The tone of the opinion is set by Judge Pauley's opening:
The September 11th terrorist attacks revealed, in the starkest terms, just how dangerous and interconnected the world is. While Americans depended on technology for the conveniences of modernity, al-Qaeda plotted in a seventh-century milieu to use that technology against us. It was a bold jujitsu. And it succeeded because conventional intelligence gathering could not detect diffuse ﬁlaments connecting al-Qaeda.

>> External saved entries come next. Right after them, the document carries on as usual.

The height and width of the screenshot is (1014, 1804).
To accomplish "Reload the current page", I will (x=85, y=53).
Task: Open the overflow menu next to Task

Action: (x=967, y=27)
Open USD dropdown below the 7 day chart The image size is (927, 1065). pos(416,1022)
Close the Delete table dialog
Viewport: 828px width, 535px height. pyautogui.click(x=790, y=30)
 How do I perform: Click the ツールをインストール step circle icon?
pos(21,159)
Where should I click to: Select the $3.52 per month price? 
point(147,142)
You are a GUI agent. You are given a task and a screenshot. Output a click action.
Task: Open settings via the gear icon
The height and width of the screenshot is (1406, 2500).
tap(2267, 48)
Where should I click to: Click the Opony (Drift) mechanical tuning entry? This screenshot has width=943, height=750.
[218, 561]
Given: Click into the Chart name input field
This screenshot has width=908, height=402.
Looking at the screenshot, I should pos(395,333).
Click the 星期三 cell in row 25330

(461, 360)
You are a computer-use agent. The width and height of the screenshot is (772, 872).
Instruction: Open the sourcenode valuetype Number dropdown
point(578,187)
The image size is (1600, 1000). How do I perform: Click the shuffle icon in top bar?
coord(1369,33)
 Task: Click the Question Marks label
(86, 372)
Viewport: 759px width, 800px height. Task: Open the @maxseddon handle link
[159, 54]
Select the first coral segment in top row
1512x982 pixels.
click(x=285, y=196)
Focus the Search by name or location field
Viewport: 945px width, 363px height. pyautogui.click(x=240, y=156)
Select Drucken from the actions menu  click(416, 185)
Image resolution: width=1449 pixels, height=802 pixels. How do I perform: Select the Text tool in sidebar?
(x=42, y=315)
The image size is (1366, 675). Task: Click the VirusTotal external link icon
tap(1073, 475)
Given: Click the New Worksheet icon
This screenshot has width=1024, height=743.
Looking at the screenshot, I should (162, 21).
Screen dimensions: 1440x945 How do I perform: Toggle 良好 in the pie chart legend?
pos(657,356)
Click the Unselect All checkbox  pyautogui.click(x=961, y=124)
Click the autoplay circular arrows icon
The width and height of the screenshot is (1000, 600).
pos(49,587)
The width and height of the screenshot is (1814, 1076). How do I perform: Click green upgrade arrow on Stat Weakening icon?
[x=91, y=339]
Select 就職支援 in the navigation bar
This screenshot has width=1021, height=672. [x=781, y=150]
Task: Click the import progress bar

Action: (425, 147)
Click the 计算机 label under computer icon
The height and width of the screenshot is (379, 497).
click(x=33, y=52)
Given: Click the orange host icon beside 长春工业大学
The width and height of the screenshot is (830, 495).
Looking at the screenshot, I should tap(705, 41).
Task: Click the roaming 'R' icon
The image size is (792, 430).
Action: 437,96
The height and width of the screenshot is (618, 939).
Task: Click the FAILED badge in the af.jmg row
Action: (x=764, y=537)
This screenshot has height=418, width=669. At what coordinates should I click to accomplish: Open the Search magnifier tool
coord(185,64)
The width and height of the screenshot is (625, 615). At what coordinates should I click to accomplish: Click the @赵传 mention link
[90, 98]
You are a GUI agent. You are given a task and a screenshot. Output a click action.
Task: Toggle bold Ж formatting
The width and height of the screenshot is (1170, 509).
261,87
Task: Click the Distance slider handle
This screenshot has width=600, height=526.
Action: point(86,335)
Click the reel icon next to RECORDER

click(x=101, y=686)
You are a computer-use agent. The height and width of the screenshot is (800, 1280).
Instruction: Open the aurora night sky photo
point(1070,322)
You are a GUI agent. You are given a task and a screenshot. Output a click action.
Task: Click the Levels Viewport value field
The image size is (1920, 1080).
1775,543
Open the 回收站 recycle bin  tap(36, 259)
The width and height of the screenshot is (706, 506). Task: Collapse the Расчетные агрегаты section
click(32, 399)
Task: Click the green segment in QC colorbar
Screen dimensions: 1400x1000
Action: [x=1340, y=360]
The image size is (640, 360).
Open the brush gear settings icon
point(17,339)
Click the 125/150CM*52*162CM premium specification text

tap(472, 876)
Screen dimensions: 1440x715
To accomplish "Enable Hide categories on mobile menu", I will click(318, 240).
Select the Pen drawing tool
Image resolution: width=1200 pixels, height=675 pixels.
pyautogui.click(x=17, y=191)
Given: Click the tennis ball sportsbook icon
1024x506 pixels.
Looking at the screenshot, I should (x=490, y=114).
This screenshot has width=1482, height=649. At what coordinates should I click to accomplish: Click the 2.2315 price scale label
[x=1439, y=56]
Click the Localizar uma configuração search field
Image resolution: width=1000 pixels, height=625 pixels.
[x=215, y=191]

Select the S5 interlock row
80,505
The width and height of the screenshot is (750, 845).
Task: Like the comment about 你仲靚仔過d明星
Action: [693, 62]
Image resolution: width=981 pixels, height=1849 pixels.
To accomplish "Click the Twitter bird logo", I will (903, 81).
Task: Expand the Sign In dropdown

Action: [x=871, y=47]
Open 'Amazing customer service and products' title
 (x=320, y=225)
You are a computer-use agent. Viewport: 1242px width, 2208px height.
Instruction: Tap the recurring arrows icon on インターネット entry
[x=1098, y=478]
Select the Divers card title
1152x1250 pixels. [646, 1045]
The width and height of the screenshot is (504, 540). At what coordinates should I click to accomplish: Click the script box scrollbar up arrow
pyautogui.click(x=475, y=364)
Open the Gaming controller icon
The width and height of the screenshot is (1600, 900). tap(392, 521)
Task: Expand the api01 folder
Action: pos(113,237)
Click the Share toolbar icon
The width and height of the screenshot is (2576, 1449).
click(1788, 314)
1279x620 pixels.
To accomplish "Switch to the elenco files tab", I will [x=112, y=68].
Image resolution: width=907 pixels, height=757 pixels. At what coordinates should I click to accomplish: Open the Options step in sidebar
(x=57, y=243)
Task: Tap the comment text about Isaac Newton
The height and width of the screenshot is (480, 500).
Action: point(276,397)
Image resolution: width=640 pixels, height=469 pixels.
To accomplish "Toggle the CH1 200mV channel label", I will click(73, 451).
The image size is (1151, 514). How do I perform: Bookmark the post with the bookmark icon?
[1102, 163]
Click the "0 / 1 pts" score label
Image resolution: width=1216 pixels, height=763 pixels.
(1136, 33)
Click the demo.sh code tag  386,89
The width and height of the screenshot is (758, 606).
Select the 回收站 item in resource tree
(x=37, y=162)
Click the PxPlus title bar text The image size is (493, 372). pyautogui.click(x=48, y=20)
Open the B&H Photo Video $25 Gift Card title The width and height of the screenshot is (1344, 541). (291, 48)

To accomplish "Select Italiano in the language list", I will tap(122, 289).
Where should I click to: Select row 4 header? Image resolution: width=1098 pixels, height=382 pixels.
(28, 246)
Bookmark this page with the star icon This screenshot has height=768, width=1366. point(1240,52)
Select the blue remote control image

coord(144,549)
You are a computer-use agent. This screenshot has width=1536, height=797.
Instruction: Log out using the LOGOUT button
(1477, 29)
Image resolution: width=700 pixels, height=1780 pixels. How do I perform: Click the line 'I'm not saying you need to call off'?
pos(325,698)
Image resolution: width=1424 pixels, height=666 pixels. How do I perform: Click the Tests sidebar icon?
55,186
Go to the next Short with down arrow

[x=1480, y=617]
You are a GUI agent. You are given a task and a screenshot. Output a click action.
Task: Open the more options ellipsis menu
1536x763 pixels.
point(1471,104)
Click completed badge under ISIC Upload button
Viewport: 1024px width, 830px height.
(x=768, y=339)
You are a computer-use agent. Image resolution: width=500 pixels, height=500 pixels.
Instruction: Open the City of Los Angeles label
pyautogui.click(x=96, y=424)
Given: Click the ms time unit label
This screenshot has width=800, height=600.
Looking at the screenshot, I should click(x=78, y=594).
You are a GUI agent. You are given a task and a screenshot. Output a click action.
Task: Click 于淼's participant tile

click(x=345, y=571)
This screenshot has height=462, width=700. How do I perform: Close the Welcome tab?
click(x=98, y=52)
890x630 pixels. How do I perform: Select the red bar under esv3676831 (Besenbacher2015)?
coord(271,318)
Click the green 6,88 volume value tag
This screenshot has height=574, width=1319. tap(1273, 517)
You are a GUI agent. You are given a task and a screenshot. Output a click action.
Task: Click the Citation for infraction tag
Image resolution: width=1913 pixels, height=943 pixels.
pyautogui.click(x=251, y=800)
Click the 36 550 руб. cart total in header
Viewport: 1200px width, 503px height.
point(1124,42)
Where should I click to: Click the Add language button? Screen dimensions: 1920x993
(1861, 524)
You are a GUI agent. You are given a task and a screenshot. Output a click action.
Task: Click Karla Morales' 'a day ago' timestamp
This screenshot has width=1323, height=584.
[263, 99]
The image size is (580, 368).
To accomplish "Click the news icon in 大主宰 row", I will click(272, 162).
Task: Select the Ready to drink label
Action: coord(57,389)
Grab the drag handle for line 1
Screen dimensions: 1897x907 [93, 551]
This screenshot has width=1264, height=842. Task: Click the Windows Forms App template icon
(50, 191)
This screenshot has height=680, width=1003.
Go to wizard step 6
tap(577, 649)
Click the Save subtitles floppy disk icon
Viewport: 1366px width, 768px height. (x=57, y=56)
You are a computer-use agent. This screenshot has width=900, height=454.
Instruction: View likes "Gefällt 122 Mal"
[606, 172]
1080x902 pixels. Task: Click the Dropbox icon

As to the constitutional claims, Judge Pauley specifically disagreed with Judge Leon's recent opinion in Klayman v. Obama regarding the expectation of privacy under the Fourth Amendment. For Judge Pauley, the "pen register" case of Smith v. Maryland, decided in 1979, has not been overruled and is still controlling:
Some ponder the ubiquity of cellular telephones and how subscribers’ relationships with their telephones have evolved since Smith. While people may “have an entirely different relationship with telephones than they did thirty-four years ago,” [citing Klayman], this Court observes that their relationship with their telecommunications providers has not changed and is just as frustrating. Telephones have far more versatility now than when Smith was decided, but this case only concerns their use as telephones. The fact that there are more calls placed does not undermine the Supreme Court’s ﬁnding that a person has no subjective expectation of privacy in telephony metadata. . . . .Because Smith controls, the NSA’s bulk telephony metadata collection program does not violate the Fourth Amendment.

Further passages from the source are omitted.